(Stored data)
◆ ◆ ◆ ◆
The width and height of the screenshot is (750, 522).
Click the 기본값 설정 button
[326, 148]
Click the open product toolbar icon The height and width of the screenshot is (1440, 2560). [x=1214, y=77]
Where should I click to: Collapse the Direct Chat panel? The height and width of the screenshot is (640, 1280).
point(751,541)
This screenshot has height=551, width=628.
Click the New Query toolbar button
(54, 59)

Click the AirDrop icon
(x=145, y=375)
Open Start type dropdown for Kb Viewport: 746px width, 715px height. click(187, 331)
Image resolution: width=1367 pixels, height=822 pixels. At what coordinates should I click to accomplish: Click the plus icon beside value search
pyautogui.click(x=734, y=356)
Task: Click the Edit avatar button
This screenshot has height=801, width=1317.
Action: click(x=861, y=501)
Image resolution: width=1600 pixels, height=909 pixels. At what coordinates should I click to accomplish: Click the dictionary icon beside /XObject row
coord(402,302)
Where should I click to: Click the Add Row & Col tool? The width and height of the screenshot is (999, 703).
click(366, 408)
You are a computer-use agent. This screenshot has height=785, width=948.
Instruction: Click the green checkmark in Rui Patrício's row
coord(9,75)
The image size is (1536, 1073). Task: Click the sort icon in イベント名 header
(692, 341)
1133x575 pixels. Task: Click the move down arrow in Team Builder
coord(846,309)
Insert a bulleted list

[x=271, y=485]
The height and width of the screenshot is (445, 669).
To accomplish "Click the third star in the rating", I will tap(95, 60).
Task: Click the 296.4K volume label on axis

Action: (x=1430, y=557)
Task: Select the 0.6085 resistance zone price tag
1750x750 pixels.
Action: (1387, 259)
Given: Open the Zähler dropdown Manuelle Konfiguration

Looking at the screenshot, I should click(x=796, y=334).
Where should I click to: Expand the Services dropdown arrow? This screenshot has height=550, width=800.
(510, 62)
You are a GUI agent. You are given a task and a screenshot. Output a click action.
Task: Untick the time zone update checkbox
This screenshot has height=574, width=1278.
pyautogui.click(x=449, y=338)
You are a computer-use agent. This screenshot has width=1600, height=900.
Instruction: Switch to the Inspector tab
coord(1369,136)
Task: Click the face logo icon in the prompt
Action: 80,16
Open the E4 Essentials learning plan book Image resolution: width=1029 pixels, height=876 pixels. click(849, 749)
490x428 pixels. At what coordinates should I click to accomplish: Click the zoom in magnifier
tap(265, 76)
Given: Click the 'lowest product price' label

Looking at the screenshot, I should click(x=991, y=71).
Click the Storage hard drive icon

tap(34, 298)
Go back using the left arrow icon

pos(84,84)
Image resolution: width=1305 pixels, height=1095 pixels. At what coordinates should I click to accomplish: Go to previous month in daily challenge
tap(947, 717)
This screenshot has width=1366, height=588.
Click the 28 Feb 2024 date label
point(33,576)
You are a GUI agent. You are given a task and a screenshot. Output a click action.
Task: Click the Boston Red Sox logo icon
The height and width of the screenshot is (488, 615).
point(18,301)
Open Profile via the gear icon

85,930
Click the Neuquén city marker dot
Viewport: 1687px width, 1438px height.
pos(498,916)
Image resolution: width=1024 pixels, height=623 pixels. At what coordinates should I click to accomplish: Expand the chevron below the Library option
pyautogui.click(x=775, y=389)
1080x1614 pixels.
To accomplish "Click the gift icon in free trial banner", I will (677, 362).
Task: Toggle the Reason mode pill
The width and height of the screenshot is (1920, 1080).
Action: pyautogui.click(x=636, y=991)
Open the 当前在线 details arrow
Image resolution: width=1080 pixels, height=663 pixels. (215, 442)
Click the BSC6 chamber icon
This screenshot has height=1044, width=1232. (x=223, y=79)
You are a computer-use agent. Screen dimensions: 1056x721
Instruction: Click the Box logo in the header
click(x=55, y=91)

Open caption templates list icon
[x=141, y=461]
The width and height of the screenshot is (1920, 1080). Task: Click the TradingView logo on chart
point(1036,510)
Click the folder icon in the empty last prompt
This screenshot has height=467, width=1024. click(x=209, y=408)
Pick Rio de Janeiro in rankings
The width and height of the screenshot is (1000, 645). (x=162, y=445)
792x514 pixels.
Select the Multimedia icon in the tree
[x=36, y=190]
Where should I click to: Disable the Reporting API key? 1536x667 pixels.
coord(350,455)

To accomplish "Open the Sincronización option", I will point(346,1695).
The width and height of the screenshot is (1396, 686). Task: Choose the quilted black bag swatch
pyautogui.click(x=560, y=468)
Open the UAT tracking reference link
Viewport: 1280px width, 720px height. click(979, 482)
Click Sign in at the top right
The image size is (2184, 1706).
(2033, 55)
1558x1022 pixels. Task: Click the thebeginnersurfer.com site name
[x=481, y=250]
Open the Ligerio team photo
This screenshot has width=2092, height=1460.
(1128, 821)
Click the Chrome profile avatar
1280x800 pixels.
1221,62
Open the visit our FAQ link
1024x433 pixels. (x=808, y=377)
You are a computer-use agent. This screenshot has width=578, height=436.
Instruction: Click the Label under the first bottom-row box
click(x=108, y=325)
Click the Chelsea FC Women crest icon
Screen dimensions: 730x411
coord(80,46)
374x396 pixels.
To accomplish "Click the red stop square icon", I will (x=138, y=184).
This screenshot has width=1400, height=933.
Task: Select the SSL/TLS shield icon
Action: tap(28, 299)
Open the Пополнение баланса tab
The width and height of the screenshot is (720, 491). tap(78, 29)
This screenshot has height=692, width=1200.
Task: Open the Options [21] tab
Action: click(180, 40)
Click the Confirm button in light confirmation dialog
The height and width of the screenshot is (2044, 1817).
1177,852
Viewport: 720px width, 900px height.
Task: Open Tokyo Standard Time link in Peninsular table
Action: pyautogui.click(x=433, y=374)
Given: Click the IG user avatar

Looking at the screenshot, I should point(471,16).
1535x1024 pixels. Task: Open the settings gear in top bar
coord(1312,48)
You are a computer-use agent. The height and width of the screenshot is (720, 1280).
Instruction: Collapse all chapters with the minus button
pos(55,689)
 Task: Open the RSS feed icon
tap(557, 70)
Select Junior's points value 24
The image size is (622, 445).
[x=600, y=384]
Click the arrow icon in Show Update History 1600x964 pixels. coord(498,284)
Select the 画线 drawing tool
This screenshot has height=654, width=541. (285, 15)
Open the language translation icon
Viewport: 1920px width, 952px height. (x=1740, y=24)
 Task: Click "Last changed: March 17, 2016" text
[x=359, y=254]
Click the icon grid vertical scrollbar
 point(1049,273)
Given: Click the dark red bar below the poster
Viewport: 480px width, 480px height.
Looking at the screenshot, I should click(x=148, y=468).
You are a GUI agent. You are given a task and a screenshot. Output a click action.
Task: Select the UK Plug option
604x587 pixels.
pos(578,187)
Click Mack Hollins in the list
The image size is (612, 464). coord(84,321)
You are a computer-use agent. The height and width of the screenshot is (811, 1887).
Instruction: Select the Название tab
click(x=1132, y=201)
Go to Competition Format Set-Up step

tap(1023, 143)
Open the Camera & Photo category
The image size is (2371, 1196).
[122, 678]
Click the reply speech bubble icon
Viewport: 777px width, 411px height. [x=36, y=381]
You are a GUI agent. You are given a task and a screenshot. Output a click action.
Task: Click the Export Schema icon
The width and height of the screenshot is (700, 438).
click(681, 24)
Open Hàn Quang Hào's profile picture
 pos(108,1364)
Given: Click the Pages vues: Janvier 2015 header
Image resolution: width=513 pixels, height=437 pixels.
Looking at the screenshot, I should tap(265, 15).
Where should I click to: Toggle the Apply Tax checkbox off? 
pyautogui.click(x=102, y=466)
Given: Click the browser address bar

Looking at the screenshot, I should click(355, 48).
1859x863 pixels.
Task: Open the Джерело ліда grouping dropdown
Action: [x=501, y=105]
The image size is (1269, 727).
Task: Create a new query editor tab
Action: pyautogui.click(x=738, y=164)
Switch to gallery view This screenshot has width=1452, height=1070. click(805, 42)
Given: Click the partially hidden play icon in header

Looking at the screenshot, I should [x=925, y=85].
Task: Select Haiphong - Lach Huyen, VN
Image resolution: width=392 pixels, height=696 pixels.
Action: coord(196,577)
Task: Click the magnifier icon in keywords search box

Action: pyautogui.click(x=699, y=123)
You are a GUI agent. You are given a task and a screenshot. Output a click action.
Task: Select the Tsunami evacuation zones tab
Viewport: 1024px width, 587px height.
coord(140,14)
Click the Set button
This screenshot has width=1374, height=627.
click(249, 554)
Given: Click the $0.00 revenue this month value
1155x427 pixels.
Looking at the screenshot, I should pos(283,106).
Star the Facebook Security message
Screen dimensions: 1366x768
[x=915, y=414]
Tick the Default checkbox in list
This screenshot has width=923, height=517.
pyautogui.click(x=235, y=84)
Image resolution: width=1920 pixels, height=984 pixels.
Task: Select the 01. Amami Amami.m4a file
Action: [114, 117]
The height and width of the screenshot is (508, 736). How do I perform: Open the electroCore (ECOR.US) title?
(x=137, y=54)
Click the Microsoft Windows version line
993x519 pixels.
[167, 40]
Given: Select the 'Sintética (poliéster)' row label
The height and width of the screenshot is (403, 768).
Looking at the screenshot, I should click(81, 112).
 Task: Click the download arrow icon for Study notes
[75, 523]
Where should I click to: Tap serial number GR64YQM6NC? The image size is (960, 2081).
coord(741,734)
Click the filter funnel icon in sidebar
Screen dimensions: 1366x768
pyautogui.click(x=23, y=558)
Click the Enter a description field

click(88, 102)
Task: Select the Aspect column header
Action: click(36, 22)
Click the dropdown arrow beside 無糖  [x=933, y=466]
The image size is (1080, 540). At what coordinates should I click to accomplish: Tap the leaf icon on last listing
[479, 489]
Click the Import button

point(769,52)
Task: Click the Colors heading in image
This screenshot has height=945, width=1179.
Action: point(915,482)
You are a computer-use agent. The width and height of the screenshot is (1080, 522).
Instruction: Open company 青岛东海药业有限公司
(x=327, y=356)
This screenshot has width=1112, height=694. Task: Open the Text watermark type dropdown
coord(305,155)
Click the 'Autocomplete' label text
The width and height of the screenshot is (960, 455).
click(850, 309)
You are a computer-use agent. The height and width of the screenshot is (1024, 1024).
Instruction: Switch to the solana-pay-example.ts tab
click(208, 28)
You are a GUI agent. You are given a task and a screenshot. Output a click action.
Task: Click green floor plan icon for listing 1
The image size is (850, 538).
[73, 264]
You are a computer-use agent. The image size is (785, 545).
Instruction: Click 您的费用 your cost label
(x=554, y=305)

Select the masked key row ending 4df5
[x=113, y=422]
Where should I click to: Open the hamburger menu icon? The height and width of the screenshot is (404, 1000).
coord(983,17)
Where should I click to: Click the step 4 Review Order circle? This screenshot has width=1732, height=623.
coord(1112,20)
◆ ◆ ◆ ◆
## What is being asked
Out of the preceding entries, pull every line containing the string "plan".

## Your response
Open the E4 Essentials learning plan book Image resolution: width=1029 pixels, height=876 pixels. click(849, 749)
Task: Click green floor plan icon for listing 1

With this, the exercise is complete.